Q: Our children made their birthday wish lists early this year. Reading through them, I’m taken aback at how … well, self-centred they are. How can we adjust their point of view?
A: Most children have a tendency to feel that the world revolves around them. Our culture encourages this problem by telling children — and adults, frankly – to be self-centred, to look out for number one. As parents, we have to work hard to help our children look beyond their own interests and to develop empathy for others.
Author Silvana Clark addresses this issue in her book Fun-Filled Parenting. She suggests that one of the best antidotes for self-centredness is to volunteer as a family. It might be donating some items to a local home, or hosting a neighbourhood car wash and giving the proceeds to charity.
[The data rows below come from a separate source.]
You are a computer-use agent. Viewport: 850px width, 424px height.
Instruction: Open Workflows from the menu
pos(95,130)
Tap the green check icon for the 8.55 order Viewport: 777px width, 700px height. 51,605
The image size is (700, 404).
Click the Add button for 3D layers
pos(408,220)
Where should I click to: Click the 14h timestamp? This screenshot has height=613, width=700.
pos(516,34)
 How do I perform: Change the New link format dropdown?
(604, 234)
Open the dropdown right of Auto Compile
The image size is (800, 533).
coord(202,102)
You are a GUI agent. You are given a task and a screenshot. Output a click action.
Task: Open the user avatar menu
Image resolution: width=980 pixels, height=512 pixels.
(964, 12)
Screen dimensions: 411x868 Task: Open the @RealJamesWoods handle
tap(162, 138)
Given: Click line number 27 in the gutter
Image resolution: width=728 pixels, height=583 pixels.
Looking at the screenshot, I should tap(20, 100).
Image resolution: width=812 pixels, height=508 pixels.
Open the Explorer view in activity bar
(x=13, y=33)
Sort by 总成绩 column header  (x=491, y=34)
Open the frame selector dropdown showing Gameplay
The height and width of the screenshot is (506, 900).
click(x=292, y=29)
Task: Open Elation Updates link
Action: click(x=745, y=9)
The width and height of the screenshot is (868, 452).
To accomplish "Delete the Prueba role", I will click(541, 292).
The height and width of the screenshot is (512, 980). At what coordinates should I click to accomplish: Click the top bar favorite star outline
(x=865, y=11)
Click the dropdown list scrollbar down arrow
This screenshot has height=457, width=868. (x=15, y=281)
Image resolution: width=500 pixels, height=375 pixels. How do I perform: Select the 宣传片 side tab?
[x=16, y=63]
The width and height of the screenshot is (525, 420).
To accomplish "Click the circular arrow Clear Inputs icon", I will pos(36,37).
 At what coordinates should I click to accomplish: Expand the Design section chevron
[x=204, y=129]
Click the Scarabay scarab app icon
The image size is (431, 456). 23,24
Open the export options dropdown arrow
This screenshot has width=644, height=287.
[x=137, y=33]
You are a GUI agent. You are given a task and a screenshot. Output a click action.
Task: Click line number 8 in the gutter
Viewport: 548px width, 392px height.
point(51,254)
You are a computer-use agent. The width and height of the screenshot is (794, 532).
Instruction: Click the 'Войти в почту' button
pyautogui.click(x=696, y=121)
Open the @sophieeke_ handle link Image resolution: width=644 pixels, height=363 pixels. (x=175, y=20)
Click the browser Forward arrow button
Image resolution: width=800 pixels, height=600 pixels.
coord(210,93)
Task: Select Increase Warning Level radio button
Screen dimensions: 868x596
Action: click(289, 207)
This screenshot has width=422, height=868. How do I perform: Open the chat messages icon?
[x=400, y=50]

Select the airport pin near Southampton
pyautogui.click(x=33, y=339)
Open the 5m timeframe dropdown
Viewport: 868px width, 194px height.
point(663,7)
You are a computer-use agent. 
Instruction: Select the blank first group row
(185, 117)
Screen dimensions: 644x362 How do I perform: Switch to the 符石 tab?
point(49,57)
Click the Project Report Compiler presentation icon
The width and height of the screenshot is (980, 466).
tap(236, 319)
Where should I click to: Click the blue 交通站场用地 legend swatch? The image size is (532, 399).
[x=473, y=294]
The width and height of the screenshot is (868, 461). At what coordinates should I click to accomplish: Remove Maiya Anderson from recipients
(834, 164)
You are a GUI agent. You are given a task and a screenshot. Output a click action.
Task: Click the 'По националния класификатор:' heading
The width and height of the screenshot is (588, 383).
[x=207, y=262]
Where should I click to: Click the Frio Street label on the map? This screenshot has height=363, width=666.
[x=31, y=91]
Picking up rubbish at the park, taking part in a community service project, putting together care packages for the security guards … the possibilities are endless.
According to Mrs. Clark, volunteering can help children learn four valuable lessons. First, it helps them understand that they’re not the centre of the universe. Second, it enables children to learn responsibility and gain self-confidence. Third, it puts them in touch with community resources and groups that depend on volunteers. And finally, volunteering helps children build relationships with positive role models — men and women who have invested their lives in reaching out to others.
It’s important that we as mums and dads model service and self-sacrifice for our children, but it’s even better if we can get the children involved in the same activities. Make volunteering a family affair! It will draw you closer together, and you just might make some lasting memories in the process.